Весьма внятно и отчетливо подход различим на примере одной из упомянутых бинарностей. Четкие различия между запечатленными первичной и вторичной реальностями размазываются обнаруженными степенями вторичности. Тут и композиционные сдвиги внутри рамки кадра, столь радикальные, что объект выламывается из привычной структуры восприятия и возникает сомнение в его изначальной расположенности перед объективом камеры.

И намеренно-случайная расфокусировка такого количества деталей, что структура предмет / фон утрачивает свою имманентность. И радикальные укрупнения, устанавливающие тумблер переключения культурных регистров в чрезвычайно неустойчивое положение. И размытость картинки – вплоть до такой, что объектное видение сменяется ассоциативным.

Даже в случае фотографий, вроде бы фиксирующих первичную реальность, возможны расслоения. Скажем, на одном из снимков из-за мебели в спальне выглядывает обувь – так, словно это часть человеческого тела. Подобная фигура одушевленности мгновенно ставит перед зрителем ряд неудобных и вместе с тем манящих вопросов о том, что утаивает или же, наоборот, чересчур выпукло предъявляет картинка.

Подобным образом можно долго отслеживать дихотомичности (что рано или поздно выведет к соответствующему пониманию отмеченной мной как фокусирующей связки «до» / «после») и находить в их выставочном бытовании функции смыслового уравнивания (переносящего напряжение на метауровень), дистанцированности (на метауровне неотличимой от вовлеченности), наращивания количества перцептивных измерений и прочего, что свидетельствует о современном и, если угодно, постсовременном творческом мышлении Елены Глазовой и сопутствующем ему подходе к созидательному процессу.

Думается, что без такого подхода предпринятое ею приглашение зрителя к сотворчеству, особое переосмысление реальности визуальными средствами, авторское приближение к категориям подлинности, интимности не имели бы должной убедительности и животрепещущего нерва актуальности и насущности. 
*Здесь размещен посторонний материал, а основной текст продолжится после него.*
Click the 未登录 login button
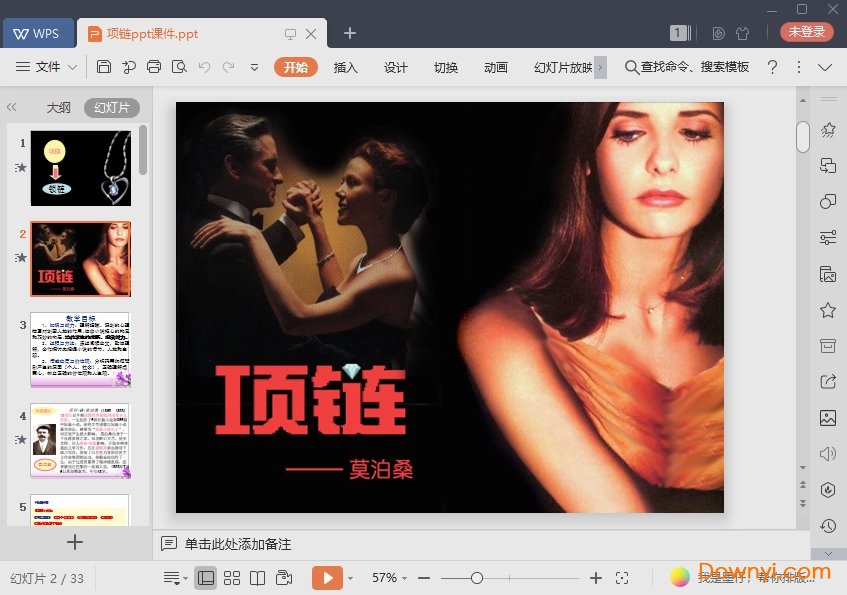Screen dimensions: 847x595 (806, 31)
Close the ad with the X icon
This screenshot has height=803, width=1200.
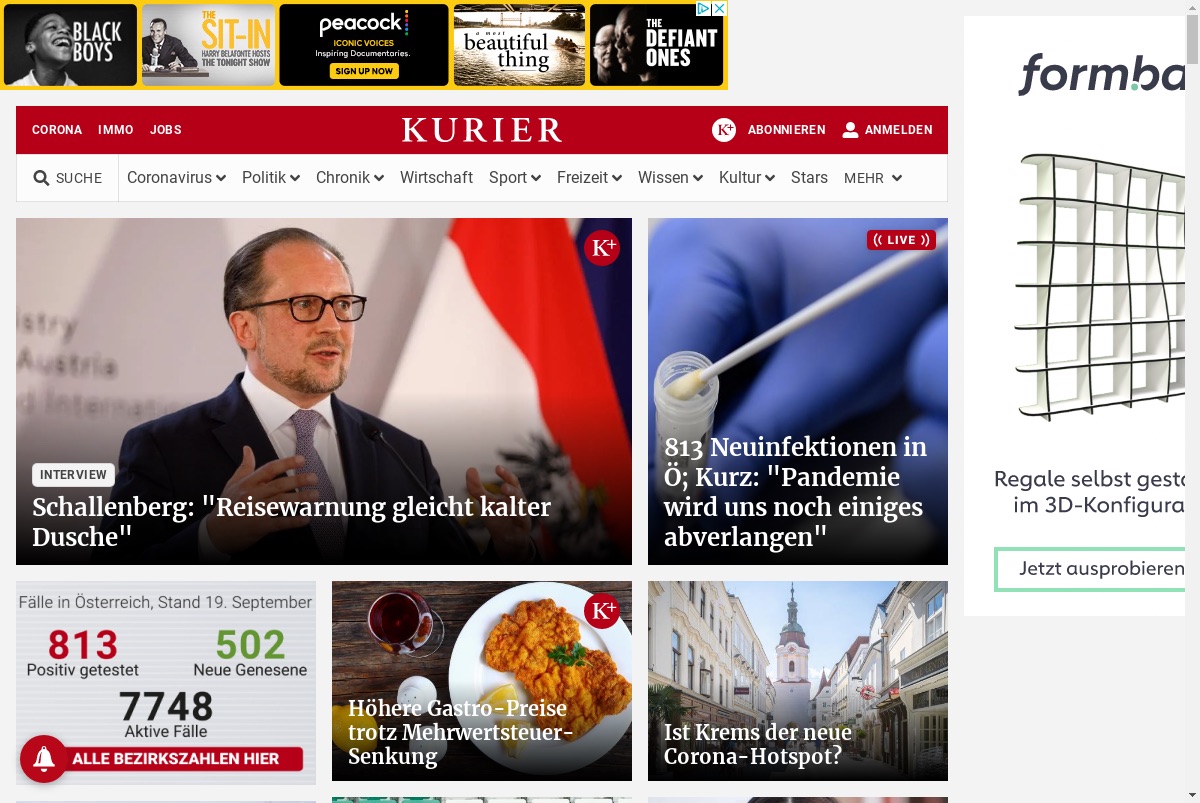pyautogui.click(x=719, y=8)
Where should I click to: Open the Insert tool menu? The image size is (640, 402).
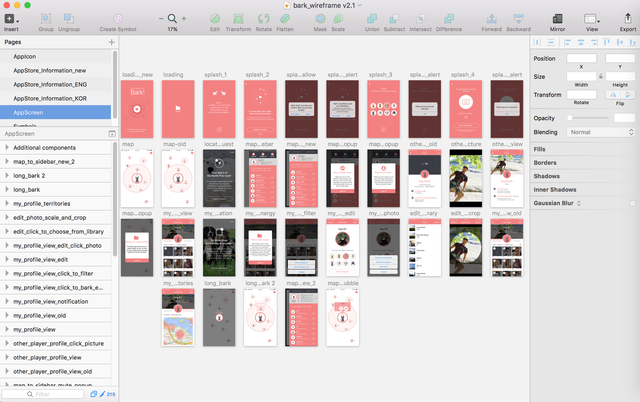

* Текстовые фрагменты переживаются как спонтанные благодаря нестандартной парадоксальности. Механизм ее возникновения, как правило, носит черты многослойной созидательной деструктивности, пошагового отказа от предыдущей поэтической находки в пользу дознаковой конфликтности. Что вкупе с прилежащими изображениями дает эффект небрежного текстового «снимка», способного в нужном контексте производить художественное качество.